GrandmaitreL'inspecteur Sunderson arrive à l'âge de la retraite et doit quitter la police de Michigan, où il a fait une longue carrière. Divorcé de Diane, ami de très longue date de Marion, un indien de la péninsule, voisin de la jeune Mona, 16 ans et très délurée par manque d'encadrement familial et passionné d'Histoire, Sunderson n'a qu'une idée : coincer Grand Maitre, le gourou d'une secte s'étant installée dans son district avant la mise à la retraite de Sunderson et qu'il n'avait pas réussi à faire inculper malgré son intérêt certain pour les très jeunes filles. Mais la secte déménage soudain pour l'Arizona et Sunderson décide de le suivre pour trouver des preuves des abus sexuels commis dans la secte …
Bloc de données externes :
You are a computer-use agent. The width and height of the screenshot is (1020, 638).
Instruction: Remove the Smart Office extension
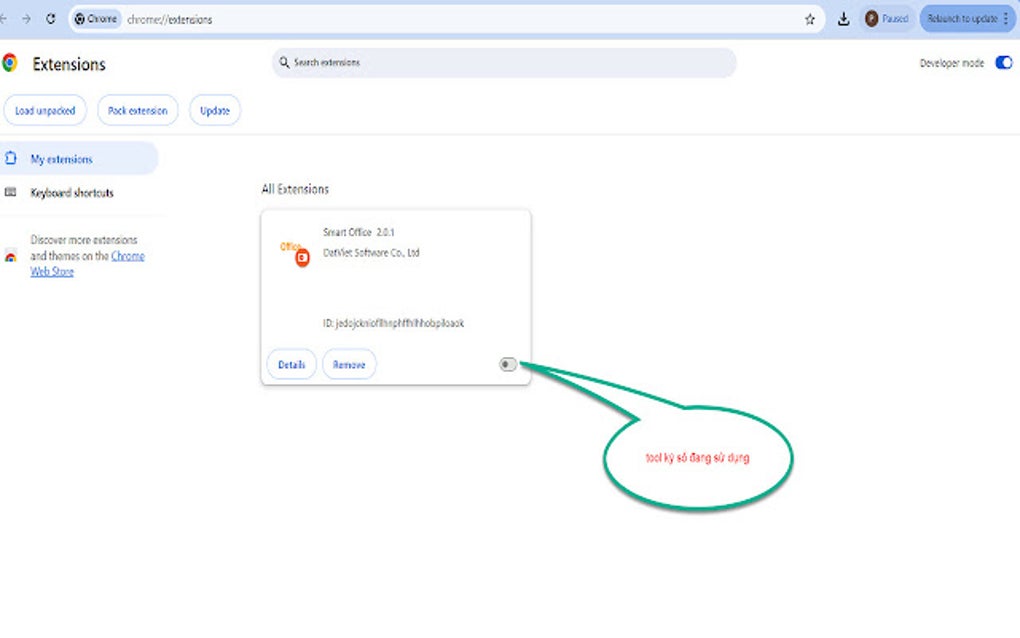(x=348, y=364)
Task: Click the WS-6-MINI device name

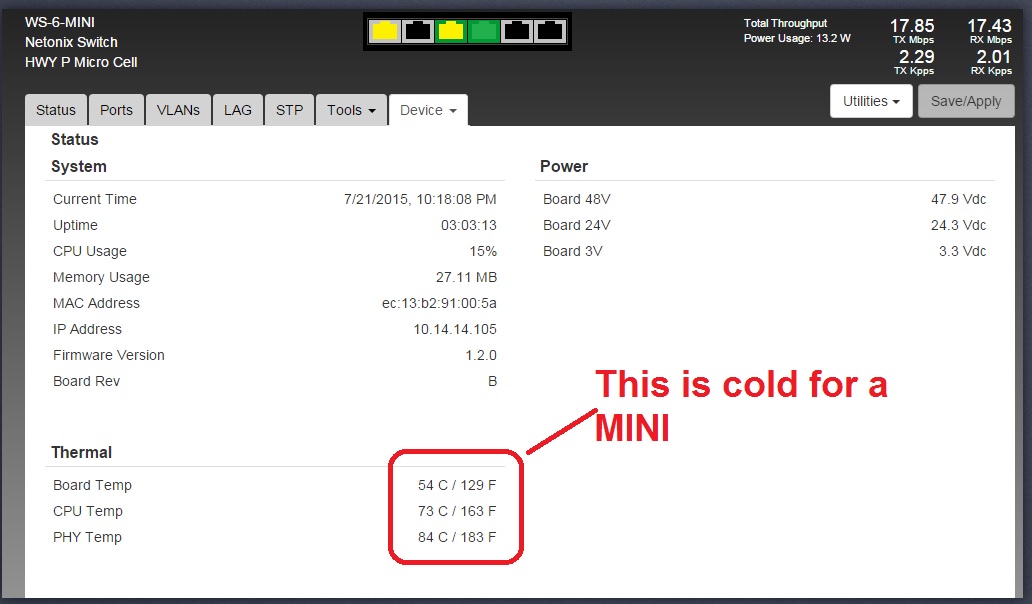Action: pyautogui.click(x=60, y=22)
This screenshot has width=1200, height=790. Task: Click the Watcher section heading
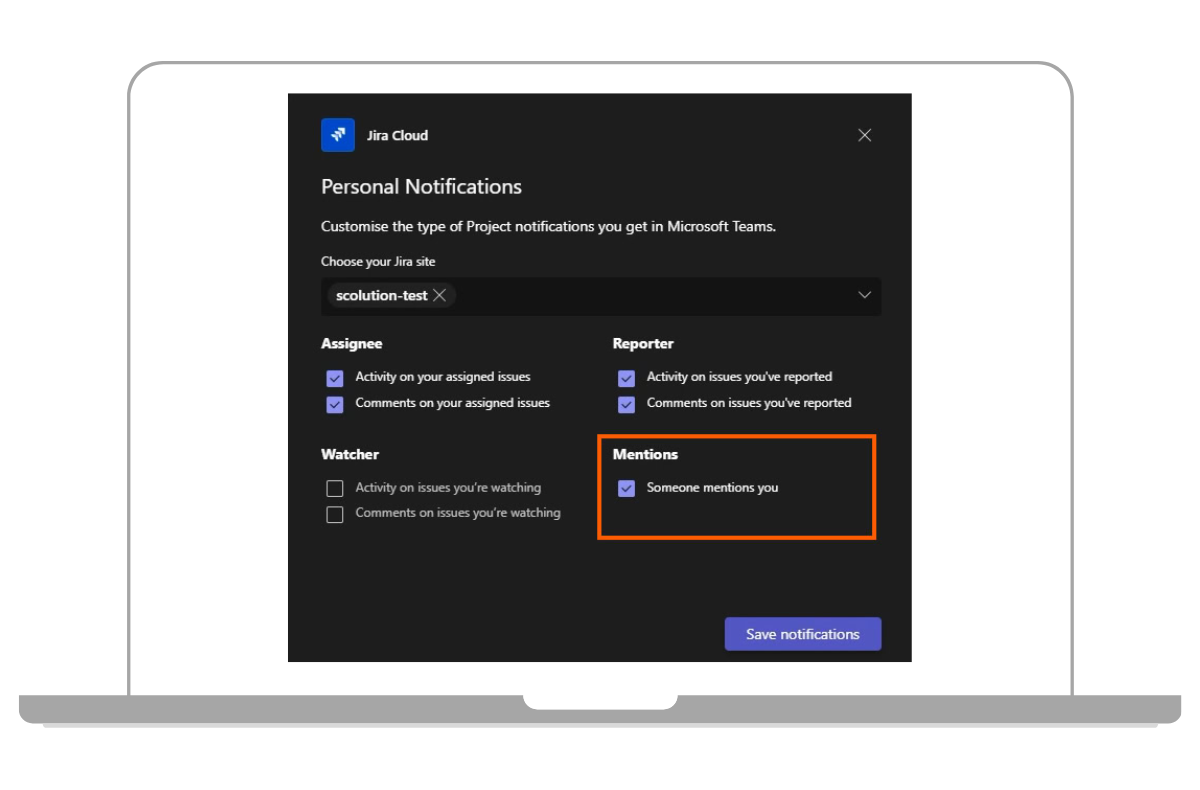350,454
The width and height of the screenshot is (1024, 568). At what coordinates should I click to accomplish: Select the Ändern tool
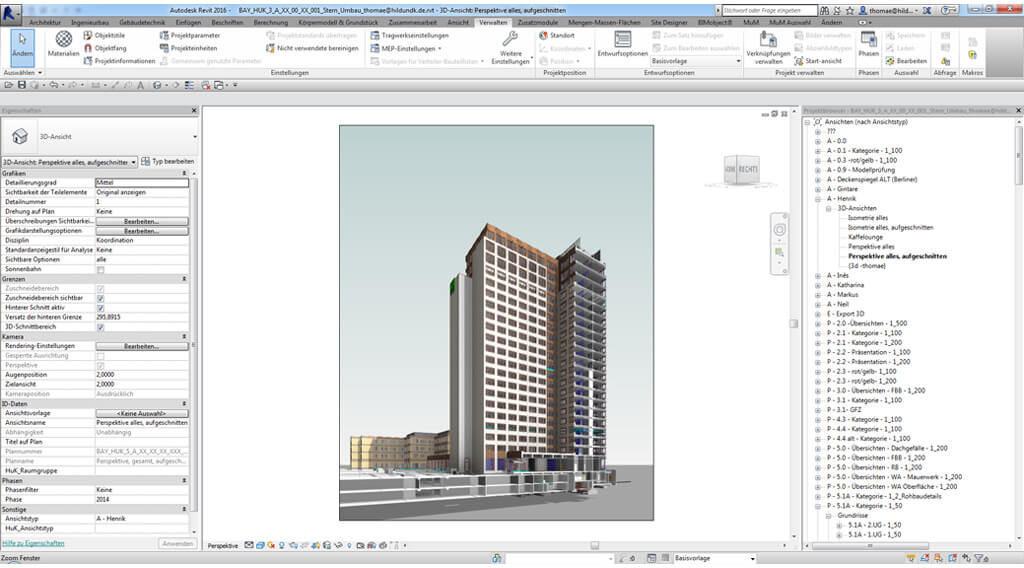pos(22,43)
Jim Harrison étant le thème de janvier de mon club lecture, je n'étais pas très emballée car j'avais lu Dalva, son roman le plus connu, il y a déjà longtemps et je n'en avais pas gardé un bon souvenir (en fait, je m'étais ennuyée copieusement !). Du coup, j'ai opté pour un des ses romans les plus récents, histoire de voir si son style avait évolué. Et puis, j'étais curieuse car Harrison s'est décidé à se lancer dans une sorte de roman policier, qu'il qualifie lui-même de « faux roman policier », l'intrigue étant très limitée et servant surtout de prétexte pour découvrir la vie de l'inspecteur Sunderson. Celui-ci est plutôt porté sur la bouteille et sur les femmes, il adore la nature, la pêche à la truite, marcher, l'Histoire mais vivant seul, il aurait tendance à s'ennuyer et donc il a besoin de continuer en enquêter. Le personnage ne m'a pas paru très sympathique, même s'il essaie de s'améliorer et qu'il est très humain (j'aime son côté proche de la nature et sa gentillesse qu'il essaie de cacher sous des dehors bourrus). L'enquête est quasiment inexistante, la fin vite emballée mais on peut découvrir les paysages de la péninsule du Michigan et les déserts de l'Arizona et les rencontres que fait Sunderson peuvent se révéler étonnantes. Les personnages féminins m'ont beaucoup plus intéressée car ils sont variés et ont tous un fort caractère. Mais dans l'ensemble, comme avec Dalva, je me suis souvent ennuyée ferme lors de cette lecture, il y a trop de questionnements existentiels, trop de bla-bla, trop d'excès en tous genres pour être crédible et passionnant. La preuve : j'ai mis trois semaines pour arriver à bout des 350 pages, autant dire que je me suis trainée dessus comme une âme en peine. Mais par curiosité (et peut-être par masochisme ! mdr !), je vais essayer de lire le deuxième opus récemment publié, qui voit Sunderson aux prises d'une nouvelle enquête « non officielle » chargée de lui occuper ses journées de retraité.